行雲流水
2015年8月20日(木)9:01
【行雲流水】「甲子園」
夏の甲子園は、きょう決勝戦を迎える。興南高校のベスト8進出や宮古高校の県大会でのシード校入りなどもあって、宮古でも甲子園は身近になってきたようだ
▼今年の全国高校野球選手権大会は、100年目の記念大会。大正4年(1915)に始まったというから、歴史の重みを感じる。甲子園を頂点として全国津々浦々にスポーツマンシップが伝播して行った歴史がある
▼第1回大会以来、大会スローガンは3F(ファイト、ファインプレー、フレンドシップ)だ。

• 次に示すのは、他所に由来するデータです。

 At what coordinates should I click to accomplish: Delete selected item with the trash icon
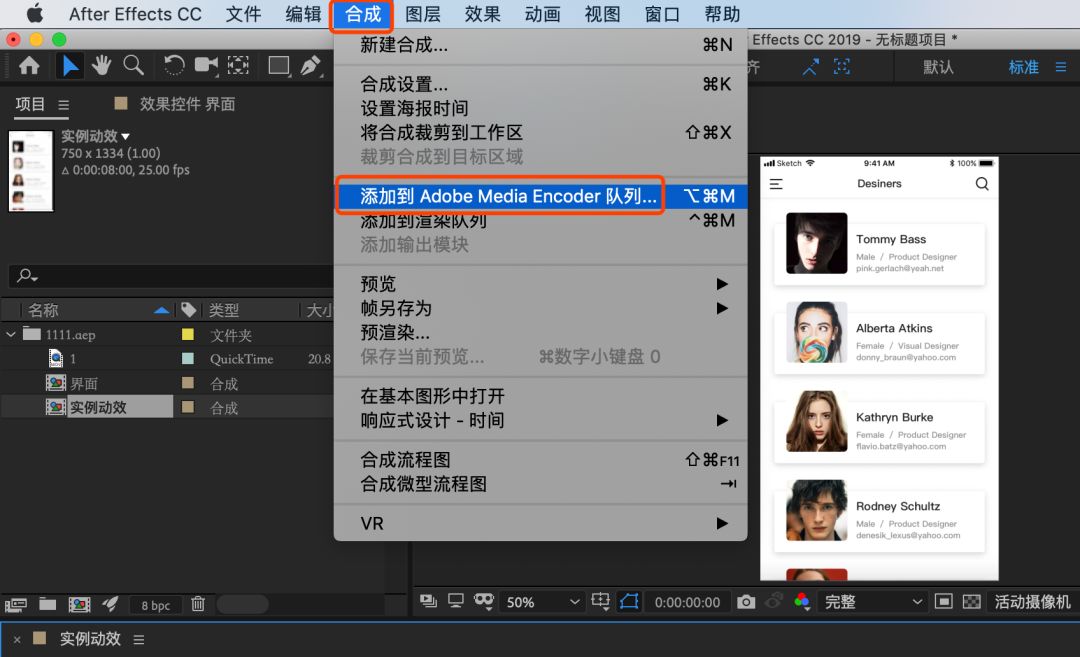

そのためかどうか、ファイトだけが強調された太平洋戦争中は、大会中止となっている
▼一方、米国市民は真珠湾攻撃を「卑怯な振る舞い」だとみなして立ち上がった。甲子園の大会スローガン「3F」には、普遍的な価値があるのかもしれない
▼青少年や個々の市民の間では根付いている「3F」だが、なぜか国家間の交渉ごとになると疎遠なものになっていく。近くは、中華思想にこだわる中国の覇権主義的傾向が気になる。民族、国益の壁を克服するための人類の知恵は、まだまだ未熟のようだ
▼甲子園には、おおげさに言えば国家や人生のドラマが凝縮されているようにも思える。必然と偶然、不可抗力と選択ミス、期待と誤算、喜怒哀楽。あらゆる場面を想定して対策と努力を積み重ねてきたはずだが、「筋書きのないドラマ」は起こる。それでも高校球児たちの「3F」は揺るがない。そこには、喜びとくやしさはあっても、おごりや卑屈はない。全国の高校球児たちの健闘をたたえたい。